Originating Calendar
School of Literatures, Cultures and Linguistics Calendar


 Numerous recent papers on the phonological adaptation of loanwords have discussed the claim by Sharon Peperkamp that this adaptation is essentially just cross-language perception, of the same kind as is generally operative in second language acquisition.  This talk will compare the adaptations evident in an extensive collection of English loanwords into Korean to a corpus of perceptual responses to English productions by Korean students of English in Korea.

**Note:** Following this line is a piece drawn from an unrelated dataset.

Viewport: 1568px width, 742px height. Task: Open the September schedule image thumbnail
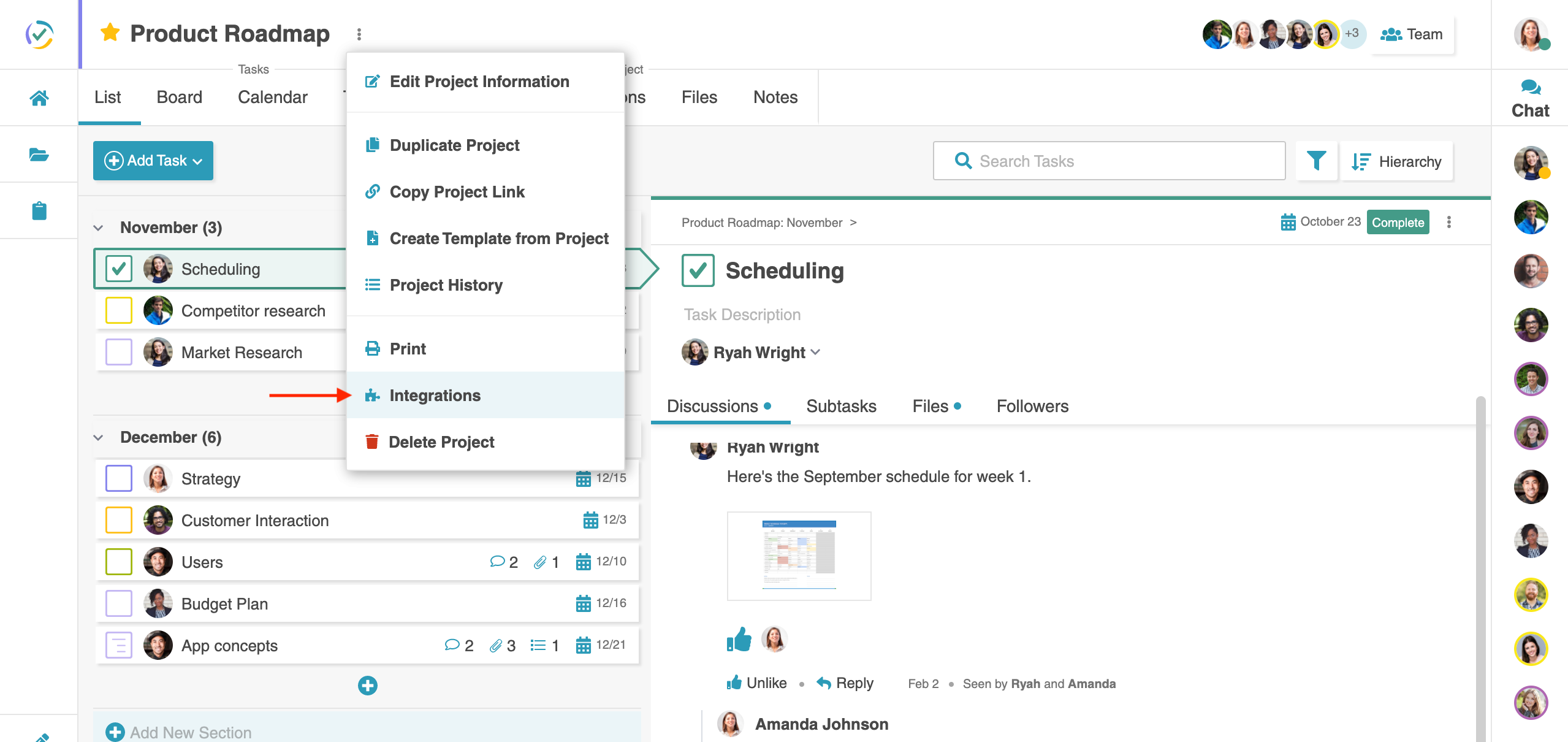coord(798,555)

The analysis selects 10 obstruents situated in four prosodic contexts, initial, final, and pre- and post-stress intervocalic positions, and attempts to predict adaptation maps from the perceptual maps for these segments.  It finds a strong logistic relationship between them, indicating a process of loanword adaptation as a regularization of the cross-language perception patterns.  This conclusion is also supported by differences in the maps across the prosodic positions, wherein loanword differences are correlated with perceptual differences.  Further, lexical variants are also more common in cases where consonants that do not have a very robust perceptual map, suggesting that the perceptual maps constrain the process of adaptation.  All this indicates a pervasive and powerful role of perceptual assimilation in lexical adaptation.  However, the data also exhibit strikingly exceptional cases that apparently indicate a number of aspects of adaption that make it diverge from perceptual mapping.  These show especially that adaptation is a historical process with a long time-window, and that adaptations are directly subject to explicit socio-cultural effects.  Thus, loanword adaptation in the Korean-English case, though largely indicative of a perceptual base, is much more than just synchronic perception.